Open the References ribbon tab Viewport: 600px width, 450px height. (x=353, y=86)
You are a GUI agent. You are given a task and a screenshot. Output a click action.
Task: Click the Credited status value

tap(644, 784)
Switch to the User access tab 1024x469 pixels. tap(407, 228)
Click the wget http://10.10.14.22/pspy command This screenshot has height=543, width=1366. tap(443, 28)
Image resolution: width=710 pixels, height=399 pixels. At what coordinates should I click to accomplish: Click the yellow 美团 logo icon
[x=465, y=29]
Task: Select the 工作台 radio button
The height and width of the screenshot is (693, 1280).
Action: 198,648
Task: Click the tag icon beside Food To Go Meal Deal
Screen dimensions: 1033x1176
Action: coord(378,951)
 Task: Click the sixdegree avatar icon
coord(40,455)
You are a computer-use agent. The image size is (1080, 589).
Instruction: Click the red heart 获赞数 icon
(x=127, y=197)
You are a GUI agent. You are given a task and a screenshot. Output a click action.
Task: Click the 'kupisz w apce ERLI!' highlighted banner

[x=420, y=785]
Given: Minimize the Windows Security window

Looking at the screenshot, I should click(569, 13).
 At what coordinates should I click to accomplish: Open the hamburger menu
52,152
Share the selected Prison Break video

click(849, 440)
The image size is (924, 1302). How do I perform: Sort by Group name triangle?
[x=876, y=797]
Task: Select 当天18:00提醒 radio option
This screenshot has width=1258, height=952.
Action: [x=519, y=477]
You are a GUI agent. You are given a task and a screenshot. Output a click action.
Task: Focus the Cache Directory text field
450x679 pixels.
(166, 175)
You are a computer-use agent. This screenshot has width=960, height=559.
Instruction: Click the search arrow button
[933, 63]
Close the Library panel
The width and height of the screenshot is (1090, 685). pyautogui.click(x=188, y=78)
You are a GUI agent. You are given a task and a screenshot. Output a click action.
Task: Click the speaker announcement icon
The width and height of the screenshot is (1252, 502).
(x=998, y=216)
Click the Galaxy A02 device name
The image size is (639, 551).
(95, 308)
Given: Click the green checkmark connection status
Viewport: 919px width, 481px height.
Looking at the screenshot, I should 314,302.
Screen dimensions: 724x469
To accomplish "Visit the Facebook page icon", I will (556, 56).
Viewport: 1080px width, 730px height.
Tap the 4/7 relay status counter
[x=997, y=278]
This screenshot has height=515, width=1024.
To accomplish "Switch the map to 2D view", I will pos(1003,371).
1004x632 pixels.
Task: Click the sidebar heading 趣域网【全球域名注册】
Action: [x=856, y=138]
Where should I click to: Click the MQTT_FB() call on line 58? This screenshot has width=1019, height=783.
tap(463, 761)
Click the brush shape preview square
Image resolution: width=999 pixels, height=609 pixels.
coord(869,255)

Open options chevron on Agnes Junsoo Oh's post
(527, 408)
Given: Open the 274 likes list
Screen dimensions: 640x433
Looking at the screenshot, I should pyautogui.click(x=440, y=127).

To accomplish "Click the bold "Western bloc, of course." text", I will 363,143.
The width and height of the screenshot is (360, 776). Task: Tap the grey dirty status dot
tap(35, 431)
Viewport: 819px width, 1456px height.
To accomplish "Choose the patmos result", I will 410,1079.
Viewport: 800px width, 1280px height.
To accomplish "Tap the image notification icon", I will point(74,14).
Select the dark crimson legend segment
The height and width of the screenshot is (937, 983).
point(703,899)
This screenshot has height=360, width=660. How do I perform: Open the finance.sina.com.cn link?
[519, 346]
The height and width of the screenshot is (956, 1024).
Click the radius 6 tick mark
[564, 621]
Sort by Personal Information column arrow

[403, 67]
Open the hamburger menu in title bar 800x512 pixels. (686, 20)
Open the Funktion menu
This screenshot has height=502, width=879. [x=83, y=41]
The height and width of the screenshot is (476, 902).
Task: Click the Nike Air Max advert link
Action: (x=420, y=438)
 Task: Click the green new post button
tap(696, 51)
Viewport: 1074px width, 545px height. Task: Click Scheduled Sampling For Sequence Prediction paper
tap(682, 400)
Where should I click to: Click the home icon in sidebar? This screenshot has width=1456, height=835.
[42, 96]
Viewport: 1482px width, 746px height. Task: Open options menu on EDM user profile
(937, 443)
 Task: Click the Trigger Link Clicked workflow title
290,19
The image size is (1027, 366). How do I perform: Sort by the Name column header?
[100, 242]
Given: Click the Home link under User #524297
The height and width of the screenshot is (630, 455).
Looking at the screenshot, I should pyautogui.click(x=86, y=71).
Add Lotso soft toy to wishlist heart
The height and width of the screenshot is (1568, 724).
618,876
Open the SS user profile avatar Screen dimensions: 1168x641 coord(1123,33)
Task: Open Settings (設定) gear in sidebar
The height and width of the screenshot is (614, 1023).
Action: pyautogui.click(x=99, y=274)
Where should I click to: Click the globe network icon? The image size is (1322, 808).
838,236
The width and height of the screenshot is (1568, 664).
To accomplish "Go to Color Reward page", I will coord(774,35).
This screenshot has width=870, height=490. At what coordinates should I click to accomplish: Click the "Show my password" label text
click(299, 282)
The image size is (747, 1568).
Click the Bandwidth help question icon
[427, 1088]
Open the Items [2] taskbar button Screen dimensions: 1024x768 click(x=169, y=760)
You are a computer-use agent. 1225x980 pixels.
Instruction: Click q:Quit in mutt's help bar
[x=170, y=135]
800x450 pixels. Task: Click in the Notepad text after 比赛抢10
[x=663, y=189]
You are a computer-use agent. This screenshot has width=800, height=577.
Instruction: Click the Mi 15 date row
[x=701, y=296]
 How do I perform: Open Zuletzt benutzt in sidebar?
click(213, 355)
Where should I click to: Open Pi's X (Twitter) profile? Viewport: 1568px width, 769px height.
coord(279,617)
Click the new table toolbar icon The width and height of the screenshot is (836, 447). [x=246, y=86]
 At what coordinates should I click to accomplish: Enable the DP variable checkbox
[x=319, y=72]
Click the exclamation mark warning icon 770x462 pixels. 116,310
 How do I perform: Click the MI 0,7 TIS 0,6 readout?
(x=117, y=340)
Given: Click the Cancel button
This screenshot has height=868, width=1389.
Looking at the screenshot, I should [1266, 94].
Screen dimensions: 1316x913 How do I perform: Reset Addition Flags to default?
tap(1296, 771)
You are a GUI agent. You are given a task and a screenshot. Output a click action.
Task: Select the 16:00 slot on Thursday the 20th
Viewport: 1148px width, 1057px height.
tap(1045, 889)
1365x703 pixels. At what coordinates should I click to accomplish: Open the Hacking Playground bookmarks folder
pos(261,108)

## [Exercise instructions]
Repeat the listing in its entirety, keeping each line as it is.

## [Answer]
Open the References ribbon tab Viewport: 600px width, 450px height. (x=353, y=86)
You are a GUI agent. You are given a task and a screenshot. Output a click action.
Task: Click the Credited status value

tap(644, 784)
Switch to the User access tab 1024x469 pixels. tap(407, 228)
Click the wget http://10.10.14.22/pspy command This screenshot has height=543, width=1366. tap(443, 28)
Image resolution: width=710 pixels, height=399 pixels. At what coordinates should I click to accomplish: Click the yellow 美团 logo icon
[x=465, y=29]
Task: Select the 工作台 radio button
The height and width of the screenshot is (693, 1280).
Action: 198,648
Task: Click the tag icon beside Food To Go Meal Deal
Screen dimensions: 1033x1176
Action: coord(378,951)
 Task: Click the sixdegree avatar icon
coord(40,455)
You are a computer-use agent. The image size is (1080, 589).
Instruction: Click the red heart 获赞数 icon
(x=127, y=197)
You are a GUI agent. You are given a task and a screenshot. Output a click action.
Task: Click the 'kupisz w apce ERLI!' highlighted banner

[x=420, y=785]
Given: Minimize the Windows Security window

Looking at the screenshot, I should click(569, 13).
 At what coordinates should I click to accomplish: Open the hamburger menu
52,152
Share the selected Prison Break video

click(849, 440)
The image size is (924, 1302). How do I perform: Sort by Group name triangle?
[x=876, y=797]
Task: Select 当天18:00提醒 radio option
This screenshot has width=1258, height=952.
Action: [x=519, y=477]
You are a GUI agent. You are given a task and a screenshot. Output a click action.
Task: Focus the Cache Directory text field
450x679 pixels.
(166, 175)
You are a computer-use agent. This screenshot has width=960, height=559.
Instruction: Click the search arrow button
[933, 63]
Close the Library panel
The width and height of the screenshot is (1090, 685). pyautogui.click(x=188, y=78)
You are a GUI agent. You are given a task and a screenshot. Output a click action.
Task: Click the speaker announcement icon
The width and height of the screenshot is (1252, 502).
(x=998, y=216)
Click the Galaxy A02 device name
The image size is (639, 551).
(95, 308)
Given: Click the green checkmark connection status
Viewport: 919px width, 481px height.
Looking at the screenshot, I should 314,302.
Screen dimensions: 724x469
To accomplish "Visit the Facebook page icon", I will (556, 56).
Viewport: 1080px width, 730px height.
Tap the 4/7 relay status counter
[x=997, y=278]
This screenshot has height=515, width=1024.
To accomplish "Switch the map to 2D view", I will pos(1003,371).
1004x632 pixels.
Task: Click the sidebar heading 趣域网【全球域名注册】
Action: [x=856, y=138]
Where should I click to: Click the MQTT_FB() call on line 58? This screenshot has width=1019, height=783.
tap(463, 761)
Click the brush shape preview square
Image resolution: width=999 pixels, height=609 pixels.
coord(869,255)

Open options chevron on Agnes Junsoo Oh's post
(527, 408)
Given: Open the 274 likes list
Screen dimensions: 640x433
Looking at the screenshot, I should pyautogui.click(x=440, y=127).

To accomplish "Click the bold "Western bloc, of course." text", I will 363,143.
The width and height of the screenshot is (360, 776). Task: Tap the grey dirty status dot
tap(35, 431)
Viewport: 819px width, 1456px height.
To accomplish "Choose the patmos result", I will 410,1079.
Viewport: 800px width, 1280px height.
To accomplish "Tap the image notification icon", I will point(74,14).
Select the dark crimson legend segment
The height and width of the screenshot is (937, 983).
point(703,899)
This screenshot has height=360, width=660. How do I perform: Open the finance.sina.com.cn link?
[519, 346]
The height and width of the screenshot is (956, 1024).
Click the radius 6 tick mark
[564, 621]
Sort by Personal Information column arrow

[403, 67]
Open the hamburger menu in title bar 800x512 pixels. (686, 20)
Open the Funktion menu
This screenshot has height=502, width=879. [x=83, y=41]
The height and width of the screenshot is (476, 902).
Task: Click the Nike Air Max advert link
Action: (x=420, y=438)
 Task: Click the green new post button
tap(696, 51)
Viewport: 1074px width, 545px height. Task: Click Scheduled Sampling For Sequence Prediction paper
tap(682, 400)
Where should I click to: Click the home icon in sidebar? This screenshot has width=1456, height=835.
[42, 96]
Viewport: 1482px width, 746px height. Task: Open options menu on EDM user profile
(937, 443)
 Task: Click the Trigger Link Clicked workflow title
290,19
The image size is (1027, 366). How do I perform: Sort by the Name column header?
[100, 242]
Given: Click the Home link under User #524297
The height and width of the screenshot is (630, 455).
Looking at the screenshot, I should pyautogui.click(x=86, y=71).
Add Lotso soft toy to wishlist heart
The height and width of the screenshot is (1568, 724).
618,876
Open the SS user profile avatar Screen dimensions: 1168x641 coord(1123,33)
Task: Open Settings (設定) gear in sidebar
The height and width of the screenshot is (614, 1023).
Action: pyautogui.click(x=99, y=274)
Where should I click to: Click the globe network icon? The image size is (1322, 808).
838,236
The width and height of the screenshot is (1568, 664).
To accomplish "Go to Color Reward page", I will coord(774,35).
This screenshot has width=870, height=490. At what coordinates should I click to accomplish: Click the "Show my password" label text
click(299, 282)
The image size is (747, 1568).
Click the Bandwidth help question icon
[427, 1088]
Open the Items [2] taskbar button Screen dimensions: 1024x768 click(x=169, y=760)
You are a computer-use agent. 1225x980 pixels.
Instruction: Click q:Quit in mutt's help bar
[x=170, y=135]
800x450 pixels. Task: Click in the Notepad text after 比赛抢10
[x=663, y=189]
You are a computer-use agent. This screenshot has width=800, height=577.
Instruction: Click the Mi 15 date row
[x=701, y=296]
 How do I perform: Open Zuletzt benutzt in sidebar?
click(213, 355)
Where should I click to: Open Pi's X (Twitter) profile? Viewport: 1568px width, 769px height.
coord(279,617)
Click the new table toolbar icon The width and height of the screenshot is (836, 447). [x=246, y=86]
 At what coordinates should I click to accomplish: Enable the DP variable checkbox
[x=319, y=72]
Click the exclamation mark warning icon 770x462 pixels. 116,310
 How do I perform: Click the MI 0,7 TIS 0,6 readout?
(x=117, y=340)
Given: Click the Cancel button
This screenshot has height=868, width=1389.
Looking at the screenshot, I should [1266, 94].
Screen dimensions: 1316x913 How do I perform: Reset Addition Flags to default?
tap(1296, 771)
You are a GUI agent. You are given a task and a screenshot. Output a click action.
Task: Select the 16:00 slot on Thursday the 20th
Viewport: 1148px width, 1057px height.
tap(1045, 889)
1365x703 pixels. At what coordinates should I click to accomplish: Open the Hacking Playground bookmarks folder
pos(261,108)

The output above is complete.